> Stated task:
Present the lines of the items, beginning at the line that contains "Given: Click the Long button" and stopping after the line that contains "coord(1971,24)", as a Markdown table with the columns Row and Text. Number each line in Row and omit blank lines.

> Input for this task:
────────────────
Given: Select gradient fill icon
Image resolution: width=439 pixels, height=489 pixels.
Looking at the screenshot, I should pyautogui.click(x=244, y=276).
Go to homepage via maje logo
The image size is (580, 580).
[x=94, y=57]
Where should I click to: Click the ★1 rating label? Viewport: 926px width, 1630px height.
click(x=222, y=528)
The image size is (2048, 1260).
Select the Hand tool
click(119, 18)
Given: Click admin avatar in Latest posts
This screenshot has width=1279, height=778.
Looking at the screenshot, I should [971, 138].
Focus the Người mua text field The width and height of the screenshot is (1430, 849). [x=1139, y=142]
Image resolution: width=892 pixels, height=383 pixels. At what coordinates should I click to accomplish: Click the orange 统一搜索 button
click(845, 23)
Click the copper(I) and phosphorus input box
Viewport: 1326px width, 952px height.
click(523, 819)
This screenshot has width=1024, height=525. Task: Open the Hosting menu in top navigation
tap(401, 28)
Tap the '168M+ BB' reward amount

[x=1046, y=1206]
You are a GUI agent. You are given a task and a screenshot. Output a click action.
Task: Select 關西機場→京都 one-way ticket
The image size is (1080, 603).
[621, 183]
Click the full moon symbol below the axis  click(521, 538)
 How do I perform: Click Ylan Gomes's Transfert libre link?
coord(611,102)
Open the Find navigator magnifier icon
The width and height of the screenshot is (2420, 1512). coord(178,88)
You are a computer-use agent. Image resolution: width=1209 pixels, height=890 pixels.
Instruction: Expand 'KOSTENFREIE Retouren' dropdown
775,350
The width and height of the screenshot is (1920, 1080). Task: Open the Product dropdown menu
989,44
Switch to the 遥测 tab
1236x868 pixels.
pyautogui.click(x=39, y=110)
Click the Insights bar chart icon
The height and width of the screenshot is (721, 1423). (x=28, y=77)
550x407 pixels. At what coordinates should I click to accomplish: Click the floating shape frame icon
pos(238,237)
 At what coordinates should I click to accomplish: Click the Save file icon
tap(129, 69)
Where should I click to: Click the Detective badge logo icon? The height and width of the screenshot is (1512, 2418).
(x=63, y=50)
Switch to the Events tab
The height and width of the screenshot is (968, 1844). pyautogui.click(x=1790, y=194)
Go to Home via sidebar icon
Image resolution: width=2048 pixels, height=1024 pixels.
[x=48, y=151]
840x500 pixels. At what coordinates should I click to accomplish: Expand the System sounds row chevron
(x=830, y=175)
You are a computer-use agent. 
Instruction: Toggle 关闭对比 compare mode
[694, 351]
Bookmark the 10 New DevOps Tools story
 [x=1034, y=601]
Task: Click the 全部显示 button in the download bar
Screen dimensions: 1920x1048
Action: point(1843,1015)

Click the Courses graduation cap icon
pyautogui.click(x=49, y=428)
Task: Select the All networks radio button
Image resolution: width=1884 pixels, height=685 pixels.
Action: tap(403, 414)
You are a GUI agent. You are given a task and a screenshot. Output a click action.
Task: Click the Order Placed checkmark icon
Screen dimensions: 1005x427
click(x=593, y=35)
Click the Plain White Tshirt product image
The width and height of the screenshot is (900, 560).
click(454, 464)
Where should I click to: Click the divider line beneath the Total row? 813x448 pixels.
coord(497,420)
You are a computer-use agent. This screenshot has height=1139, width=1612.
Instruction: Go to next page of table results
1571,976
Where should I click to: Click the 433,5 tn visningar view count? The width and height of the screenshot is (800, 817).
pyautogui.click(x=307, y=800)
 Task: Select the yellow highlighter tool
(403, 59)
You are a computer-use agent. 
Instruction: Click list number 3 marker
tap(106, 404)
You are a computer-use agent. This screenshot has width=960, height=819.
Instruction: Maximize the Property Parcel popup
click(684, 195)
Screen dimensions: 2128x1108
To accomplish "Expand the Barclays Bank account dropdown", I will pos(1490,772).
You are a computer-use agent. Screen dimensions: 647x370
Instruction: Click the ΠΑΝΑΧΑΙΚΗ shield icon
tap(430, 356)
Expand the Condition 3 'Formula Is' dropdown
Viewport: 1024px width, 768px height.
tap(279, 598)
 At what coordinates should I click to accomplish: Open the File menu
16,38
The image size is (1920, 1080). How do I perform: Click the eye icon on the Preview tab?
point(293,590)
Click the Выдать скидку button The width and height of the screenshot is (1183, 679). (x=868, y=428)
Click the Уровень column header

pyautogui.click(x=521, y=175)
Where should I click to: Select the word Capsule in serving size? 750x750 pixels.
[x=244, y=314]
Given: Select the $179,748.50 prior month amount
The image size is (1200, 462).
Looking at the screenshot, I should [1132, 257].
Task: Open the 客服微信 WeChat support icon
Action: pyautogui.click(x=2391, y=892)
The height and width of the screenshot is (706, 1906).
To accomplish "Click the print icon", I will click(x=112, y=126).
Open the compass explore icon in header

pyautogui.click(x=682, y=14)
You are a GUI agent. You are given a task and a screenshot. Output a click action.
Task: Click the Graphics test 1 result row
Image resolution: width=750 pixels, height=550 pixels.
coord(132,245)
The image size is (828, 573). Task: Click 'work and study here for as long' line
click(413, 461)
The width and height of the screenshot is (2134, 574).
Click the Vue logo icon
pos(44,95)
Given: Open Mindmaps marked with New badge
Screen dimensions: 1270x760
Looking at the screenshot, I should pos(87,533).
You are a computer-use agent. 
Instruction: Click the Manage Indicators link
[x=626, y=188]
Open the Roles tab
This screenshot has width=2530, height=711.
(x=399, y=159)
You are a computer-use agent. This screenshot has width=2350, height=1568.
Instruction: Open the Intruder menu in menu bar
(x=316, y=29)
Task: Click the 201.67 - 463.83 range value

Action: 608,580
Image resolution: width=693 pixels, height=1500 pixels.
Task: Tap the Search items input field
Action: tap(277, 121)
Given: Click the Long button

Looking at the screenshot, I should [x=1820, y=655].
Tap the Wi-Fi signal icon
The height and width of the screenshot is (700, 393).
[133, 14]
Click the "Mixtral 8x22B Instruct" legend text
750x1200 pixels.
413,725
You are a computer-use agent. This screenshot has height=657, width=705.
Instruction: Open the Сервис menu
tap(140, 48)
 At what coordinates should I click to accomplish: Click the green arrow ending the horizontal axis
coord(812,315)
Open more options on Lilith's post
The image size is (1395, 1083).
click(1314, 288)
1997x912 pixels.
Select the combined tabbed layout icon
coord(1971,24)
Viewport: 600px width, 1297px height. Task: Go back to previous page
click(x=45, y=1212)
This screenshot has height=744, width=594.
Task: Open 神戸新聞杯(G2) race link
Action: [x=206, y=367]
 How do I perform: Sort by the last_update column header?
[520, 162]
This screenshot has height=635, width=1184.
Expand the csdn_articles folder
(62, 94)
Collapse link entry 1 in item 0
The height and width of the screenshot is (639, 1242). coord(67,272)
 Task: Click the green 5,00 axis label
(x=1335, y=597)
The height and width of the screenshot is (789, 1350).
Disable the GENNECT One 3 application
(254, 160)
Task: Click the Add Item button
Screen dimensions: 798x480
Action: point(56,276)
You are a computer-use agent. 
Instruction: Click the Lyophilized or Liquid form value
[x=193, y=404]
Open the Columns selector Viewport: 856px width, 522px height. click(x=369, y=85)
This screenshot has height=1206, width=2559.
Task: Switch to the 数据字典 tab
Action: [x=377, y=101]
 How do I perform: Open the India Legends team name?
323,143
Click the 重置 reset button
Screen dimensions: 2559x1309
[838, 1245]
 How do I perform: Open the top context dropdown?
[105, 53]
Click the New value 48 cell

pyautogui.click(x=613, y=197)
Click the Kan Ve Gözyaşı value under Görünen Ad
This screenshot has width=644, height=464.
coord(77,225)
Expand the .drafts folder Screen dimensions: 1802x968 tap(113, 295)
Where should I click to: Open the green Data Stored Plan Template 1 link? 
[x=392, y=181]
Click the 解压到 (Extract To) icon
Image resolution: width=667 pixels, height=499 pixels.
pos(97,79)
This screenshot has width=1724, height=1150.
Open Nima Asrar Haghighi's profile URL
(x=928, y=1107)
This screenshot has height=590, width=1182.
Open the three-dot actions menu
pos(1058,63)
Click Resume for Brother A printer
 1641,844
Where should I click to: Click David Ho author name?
────────────────
> Answer to this problem:
| Row | Text |
|---|---|
| 1 | Given: Click the Long button |
| 2 | Looking at the screenshot, I should [x=1820, y=655]. |
| 3 | Tap the Wi-Fi signal icon |
| 4 | The height and width of the screenshot is (700, 393). |
| 5 | [133, 14] |
| 6 | Click the "Mixtral 8x22B Instruct" legend text |
| 7 | 750x1200 pixels. |
| 8 | 413,725 |
| 9 | You are a computer-use agent. This screenshot has height=657, width=705. |
| 10 | Instruction: Open the Сервис menu |
| 11 | tap(140, 48) |
| 12 |  At what coordinates should I click to accomplish: Click the green arrow ending the horizontal axis |
| 13 | coord(812,315) |
| 14 | Open more options on Lilith's post |
| 15 | The image size is (1395, 1083). |
| 16 | click(1314, 288) |
| 17 | 1997x912 pixels. |
| 18 | Select the combined tabbed layout icon |
| 19 | coord(1971,24) |